Lost profits analyses also get more scrutiny from the courts
In Monday’s BVR teleconference “Use of Forensic Evidence in Lost Profits Cases,”
attorney Jeffrey Diamond told the audience “over the years I’ve gotten smart. I know what I don’t know. That’s why I hire good experts and them get in the driver’s seat with me to find all of the issues important in the case…your role as the expert helps us decide if we need to value the business and how we will capture damages.”
Co-presenter Rebekah Smith (GBQ Consulting, LLC) followed up with the reminder that a lost profits analysis will be subject to great scrutiny, with opposing counsel and the judge challenging the legal theories, assumptions, methodology, the expert’s qualifications, and evidence. The attorneys on the case will want to know what systems the expert has in place for gathering the relevant underlying evidence and applying the appropriate methodology. “This helps attorneys get past the obstacles in accepting you as an expert,” says Diamond.

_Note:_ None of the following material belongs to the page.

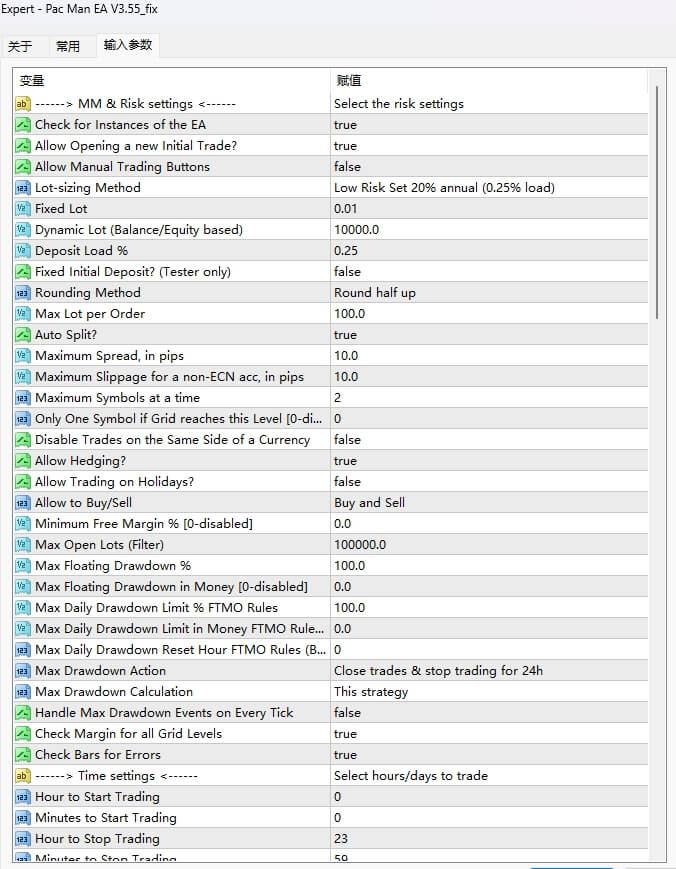The width and height of the screenshot is (676, 869).
Task: Switch to the 关于 tab
Action: tap(20, 46)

The two presenters mentioned several important cases that illustrate the role of the expert, two of which are:
- Nebraska Plastics Inc. vs. Holland Colors Americas Inc. (No. 04-2035 (8th Cir. 2005)) in which the court excluded the expert because the opinion “did not fit the facts.”

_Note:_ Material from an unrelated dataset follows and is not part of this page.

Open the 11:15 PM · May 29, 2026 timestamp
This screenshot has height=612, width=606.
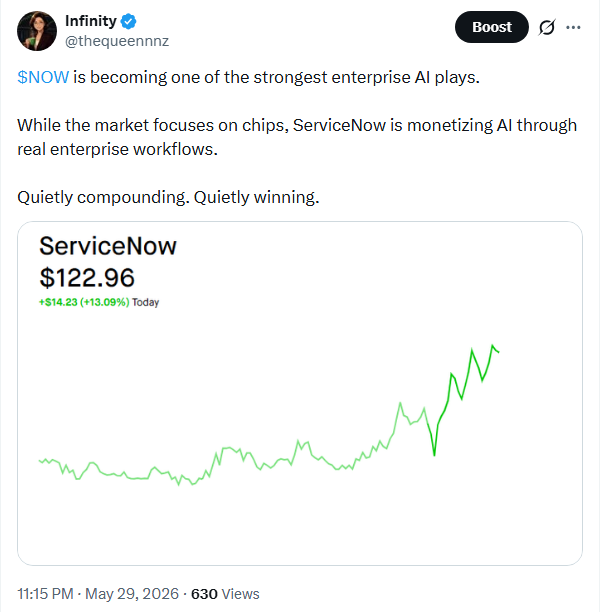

- Marc Z. Edell v. Paula Edell (No. A-1695-02T5 (NJ App. 2005) in which the court found that the expert’s report had adequately supported and explained his opinion. The expert had cited numerous documents and gave detailed explanation of analysis and of alternative methods considered but not relied on.
The full text of these cases are available at BVLaw™. For more information on the webinar transcript click here.
4th Edition of Cost of Capital released…along with two other cost of capital resources
The Cost of Capital: Applications and Examples, now in its fourth edition, has just been released. Authors Shannon Pratt and Roger Grabowski updated the text to include:
- A new chapter reconciling various forms of the income approach
- Expanded material on estimating the ERP and the cost of debt capital
- An updated chapter covering cost of capital for financial reporting under SFAS 141R, 142, and 144
- Expanded chapters on risk measures and their relationship to COC and company specific risk, COC for distressed companies, and the COC in transfer pricing related to the valuation of intangible assets
- Expanded discussions on the Morningstar SBBI data
To order your copy of Cost of Capital, Fourth Edition, click here.
Duff & Phelps have made two other recent publications available: "Cost of Capital Estimation Issues in the Current Environment,” based on a recent presentation by Roger Grabowski (D&P) and Professor Elroy Dimson (London Business School), and “Cost of Capital Estimation in Emerging Markets: What you Need to Know,” co-authored by Grabowski, and James Harrington (D&P).
Grabowski's detailed slide presentation from the London meeting addresses:
- Definition of the cost of capital
- Estimating beta in the current environment
- Valuing distressed companies in the current environment
Grabowski and Harrington’s article, “Cost of Capital Estimation in Emerging Markets: What you need to know,” discusses:
- The risks to consider when investing globally
- International cost of capital models
- The relative risk and reward of Europe
- Diversification and cost of capital
Practice management: Crain offers responses to increased BV competition
“The business valuation practice area is maturing, and rapid growth is no longer the norm for the profession’s established firms,” writes Michael Crain (Financial Valuation Group) in the November 2010 issue of Journal of Accountancy. “Although demand for valuation services is robust, it is harder for firms entering the field to earn superior returns unless they have a competitive advantage,” he adds.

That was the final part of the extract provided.